Among the many movies sitting on my DVR, I finally got around to watching Seven Thieves. It's going to be on FXM Retro again tomorrow at 11:00 PM and sometime Tuesday, so you've got a chance to catch it if you want.

The movie starts off with "Professor" Theo Wilkins (Edward G. Robinson) at the seaside at one of those French Riviera resorts, looking like he's enjoying the life there. But he's really down on his luck, and in France for a different reason, as you can probably guess from the title of the movie. As for why he's specifically at the seashore, well, that's where he's waiting for his young friend Paul Mason (Rod Steiger) to show up. Paul is actaully a protégé of Theo's and somebody Theo believes he can trust, which is going to be extremely necessary for the job he's got lined up.

That job, as you should have realized by now, is a heist; in this specific case a casino heist. They're going to go into one of the ritzy casinos in Monte Carlo, rob it of about $4 million in French francs, that being a very tidy sum back in 1960 even split seven ways. As to how they're going to pull it off, well, that will be made clearer a little later in the movie.

Theo has already assembled a cast of candidates suitable for the job: nightclub singer Melanie (Joan Collins); safecracker Louis (Michael Dante); driver Hugo (Berry Kroeger); Mealnie's protector Poncho (Eli Wallach); and inside man Raymond (Alexander Scourby). But, not all of them are quite thrilled about the plan, in part because they're not being given all the details. How, exactly, are they going to get the cash out of the building? The less they need to know, the better. Further, they don't like that Paul is more or less going to be making all the decisions, leaving the rest of them to take orders. And then Poncho in particular finds that his role in the caper requires him to do something very unpleasant.

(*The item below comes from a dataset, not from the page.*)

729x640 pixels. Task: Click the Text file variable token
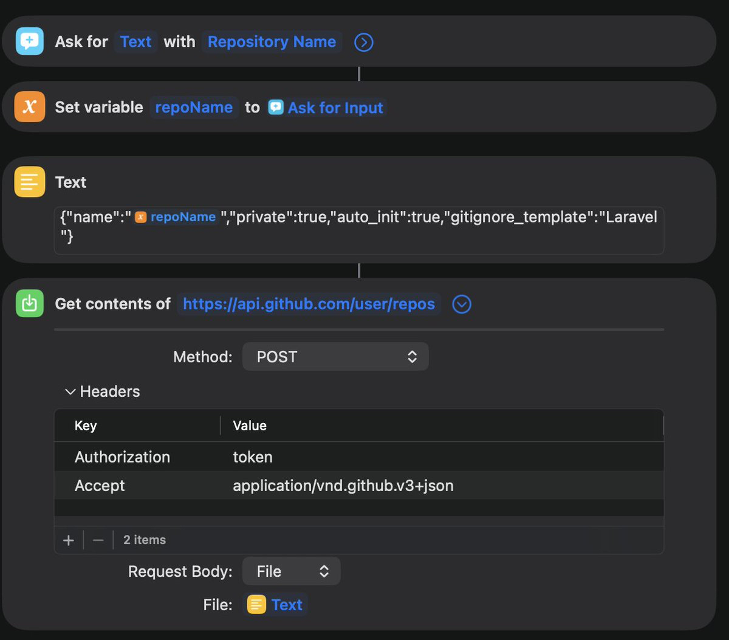coord(275,605)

But of course everybody agrees to participate, since otherwise we wouldn't have a movie. They get to the casino, and we're treated to a standard-issue caper movie. There's good suspense on a bunch of fronts, with a bunch of twists and turns leading the viewer to ask, "Is this the place where the caper will break down?" Since the Production Code was still in place, the plan must eventually fall apart, but the ways in which it does certainly surprised me, which is a good thing.

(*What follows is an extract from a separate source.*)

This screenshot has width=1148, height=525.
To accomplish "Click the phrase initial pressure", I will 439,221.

Overall, however, Seven Thieves comes across as a bit perfunctory. There's nothing particularly wrong, but there's also nothing particularly fresh and memorable the way there is in other heist movies. Robinson is good as always; Steiger might be a bit too intense; Wallach looks dissipated which is what the role calls for; Kroger looks like he's trying to impersonate Erich von Stroheim's chauffeur scenes from Sunset Blvd.. Joan Collins is nice to look at, and gets to display some ingenuity too. The result is something that does entertain, but also something you may not think to put in for multiple viewings. The movie did get a DVD release, but I'm not certain if it's still in print.